With its CEO making his exit, and a Global CEO search underway, Condé Nast could find success outside the U.S. as a new global media entity.
A publishing empire born in New York over a century ago, Condé Nast has been a high achiever in print, with iconic magazines such as Vogue, Vanity Fair and The New Yorker. Its move to digital has been another story. The company has tried for years to lessen its reliance on print advertising, a revenue stream that continues to dwindle. Last year alone, 50 of the biggest advertisers cut print ad spending by more than $417 million. As Todd Spangler of trade magazine Variety said, “Like other publishing firms, Condé Nast has struggled with the erosion of its print products.”
When he was appointed President of Condé Nast in 2010, Robert A. Sauerberg Jr. was charged with leading the creation of a new business model for the move to digital. He became CEO in 2015, and apart from a few wins such as Condé Nast Entertainment, real success has been elusive. Last year Condé Nast lost more than $120 million. It has cut staff, put several magazines up for sale, and closed or lowered the frequency of others.
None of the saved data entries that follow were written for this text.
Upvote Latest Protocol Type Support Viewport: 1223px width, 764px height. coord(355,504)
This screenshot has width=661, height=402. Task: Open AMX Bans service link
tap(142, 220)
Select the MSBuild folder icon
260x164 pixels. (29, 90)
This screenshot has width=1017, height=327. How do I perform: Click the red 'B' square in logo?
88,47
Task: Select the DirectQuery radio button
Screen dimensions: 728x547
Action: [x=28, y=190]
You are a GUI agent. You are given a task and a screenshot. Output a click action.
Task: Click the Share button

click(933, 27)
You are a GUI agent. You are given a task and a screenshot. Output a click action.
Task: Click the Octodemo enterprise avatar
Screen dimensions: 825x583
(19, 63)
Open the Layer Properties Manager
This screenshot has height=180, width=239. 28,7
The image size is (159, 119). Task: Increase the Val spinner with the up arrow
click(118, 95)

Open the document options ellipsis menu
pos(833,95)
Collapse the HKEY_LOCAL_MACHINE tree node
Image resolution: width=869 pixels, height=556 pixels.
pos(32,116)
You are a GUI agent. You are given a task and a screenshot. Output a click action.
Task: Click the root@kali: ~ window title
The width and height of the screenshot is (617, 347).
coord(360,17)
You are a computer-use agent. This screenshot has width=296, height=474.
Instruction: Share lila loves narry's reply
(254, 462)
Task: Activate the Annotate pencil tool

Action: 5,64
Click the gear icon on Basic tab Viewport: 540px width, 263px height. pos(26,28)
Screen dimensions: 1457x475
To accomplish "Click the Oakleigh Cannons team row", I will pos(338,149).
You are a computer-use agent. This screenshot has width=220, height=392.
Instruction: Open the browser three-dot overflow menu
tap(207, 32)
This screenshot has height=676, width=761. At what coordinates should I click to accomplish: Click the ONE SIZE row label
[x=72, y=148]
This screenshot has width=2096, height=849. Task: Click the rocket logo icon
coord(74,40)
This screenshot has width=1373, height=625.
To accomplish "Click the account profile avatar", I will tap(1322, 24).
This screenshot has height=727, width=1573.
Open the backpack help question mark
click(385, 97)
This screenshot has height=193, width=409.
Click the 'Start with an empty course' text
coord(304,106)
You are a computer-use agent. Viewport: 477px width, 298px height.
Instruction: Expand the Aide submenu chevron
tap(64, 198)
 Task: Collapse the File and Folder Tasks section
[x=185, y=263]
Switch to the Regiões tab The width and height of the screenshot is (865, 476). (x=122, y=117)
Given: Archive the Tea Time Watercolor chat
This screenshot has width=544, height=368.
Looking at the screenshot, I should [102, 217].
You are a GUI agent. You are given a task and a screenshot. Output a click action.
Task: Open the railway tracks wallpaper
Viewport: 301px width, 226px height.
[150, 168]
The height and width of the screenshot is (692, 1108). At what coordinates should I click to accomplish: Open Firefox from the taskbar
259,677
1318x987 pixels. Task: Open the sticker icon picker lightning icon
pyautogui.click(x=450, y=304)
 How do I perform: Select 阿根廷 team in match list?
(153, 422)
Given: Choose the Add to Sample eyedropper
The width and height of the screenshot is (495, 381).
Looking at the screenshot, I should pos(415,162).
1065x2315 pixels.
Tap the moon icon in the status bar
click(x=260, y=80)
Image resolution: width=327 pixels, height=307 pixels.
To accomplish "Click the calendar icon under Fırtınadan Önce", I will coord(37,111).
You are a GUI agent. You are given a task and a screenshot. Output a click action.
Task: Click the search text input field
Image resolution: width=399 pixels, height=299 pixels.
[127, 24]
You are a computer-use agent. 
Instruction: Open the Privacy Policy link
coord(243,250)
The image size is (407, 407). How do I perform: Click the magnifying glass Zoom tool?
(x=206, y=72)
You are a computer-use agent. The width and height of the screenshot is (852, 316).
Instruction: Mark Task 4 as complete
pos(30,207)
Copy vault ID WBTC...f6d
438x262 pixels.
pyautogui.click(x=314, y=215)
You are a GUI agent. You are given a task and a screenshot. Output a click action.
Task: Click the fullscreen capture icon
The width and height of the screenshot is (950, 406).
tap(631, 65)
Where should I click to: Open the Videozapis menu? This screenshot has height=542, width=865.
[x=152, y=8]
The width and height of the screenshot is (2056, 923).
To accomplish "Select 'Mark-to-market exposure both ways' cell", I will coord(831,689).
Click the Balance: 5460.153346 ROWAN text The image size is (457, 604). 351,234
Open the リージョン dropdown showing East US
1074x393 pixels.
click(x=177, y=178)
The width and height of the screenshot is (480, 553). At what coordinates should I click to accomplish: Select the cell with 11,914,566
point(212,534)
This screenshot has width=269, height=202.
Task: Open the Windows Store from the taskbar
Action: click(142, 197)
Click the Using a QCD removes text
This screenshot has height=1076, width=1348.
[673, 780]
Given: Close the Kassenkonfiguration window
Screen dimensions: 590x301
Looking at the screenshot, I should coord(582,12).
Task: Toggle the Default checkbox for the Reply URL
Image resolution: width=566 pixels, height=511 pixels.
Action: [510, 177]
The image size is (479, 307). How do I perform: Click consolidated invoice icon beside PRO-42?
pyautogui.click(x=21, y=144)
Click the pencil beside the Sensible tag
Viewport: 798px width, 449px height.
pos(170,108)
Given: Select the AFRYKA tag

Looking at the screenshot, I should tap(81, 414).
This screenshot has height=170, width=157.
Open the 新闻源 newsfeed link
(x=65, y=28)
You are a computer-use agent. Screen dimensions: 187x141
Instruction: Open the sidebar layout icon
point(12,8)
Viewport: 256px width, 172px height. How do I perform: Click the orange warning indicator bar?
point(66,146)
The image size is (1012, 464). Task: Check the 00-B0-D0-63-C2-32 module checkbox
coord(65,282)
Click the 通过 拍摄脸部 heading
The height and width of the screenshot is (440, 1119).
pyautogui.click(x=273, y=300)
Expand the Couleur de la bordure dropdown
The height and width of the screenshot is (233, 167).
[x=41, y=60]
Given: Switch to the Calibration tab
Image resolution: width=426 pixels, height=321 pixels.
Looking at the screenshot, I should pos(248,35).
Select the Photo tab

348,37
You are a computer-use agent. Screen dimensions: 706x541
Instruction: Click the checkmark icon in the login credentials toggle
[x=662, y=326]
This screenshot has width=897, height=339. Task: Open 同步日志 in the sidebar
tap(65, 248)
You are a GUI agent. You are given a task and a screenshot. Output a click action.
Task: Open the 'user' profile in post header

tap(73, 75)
According to the New York Times, “The publisher did brisk business in the beginning of 2018, particularly from digital video, but hit a stumbling block in the third quarter, when the print editions of its magazines fell short of goals.”
In August, Sauerberg announced a restructuring plan meant to return Condé Nast to profitability, including a goal to bring print advertising down to 50% of revenue from its current 70% through investments in a data platform and its digital business. The restructuring will go on – but without Sauerberg, whose resignation was announced on November 27. Condé Nast has launched a CEO search, and the executive recruitment process is expected to be lengthy. Sauerberg will remain until a successor is found.
A note from the board said the company is developing strategies to “meet the rapidly evolving media landscape”, acknowledging that the industry “is increasingly becoming more global.” The new CEO will have a different title, Global Chief Executive, and a broader scope, heading both Condé Nast and London-based Condé Nast International. The two have historically operated separately under parent company Advance Publications, but a corporate restructuring will change that. It will also place new importance on Condé Nast International. Its current Chief Executive, Jonathan Newhouse, will also step down when the Global CEO search is successfully concluded.
Condé Nast International, whose publications include British Vogue and Vanity Fair Italia, has fared quite differently from its American cousin. It has thrived, in large part because print titles remain strong in parts of the world outside the United States. The company said it is profitable. Condé Nast International is even expanding, with the creation of new editions of Vogue in the Czech Republic, Slovakia, Greece and Hong Kong.
Of course, executive recruitment for the new global leadership role will be no mean feat. Because it will require experience running international businesses, the new CEO is unlikely to come from inside the company. Not that this has quashed speculation. Wolfgang Blau, who joined Condé Nast International as Chief Digital Officer in 2015 and became its President in 2017, is a rising star; however he has said he has no intention of applying for the role of Global CEO.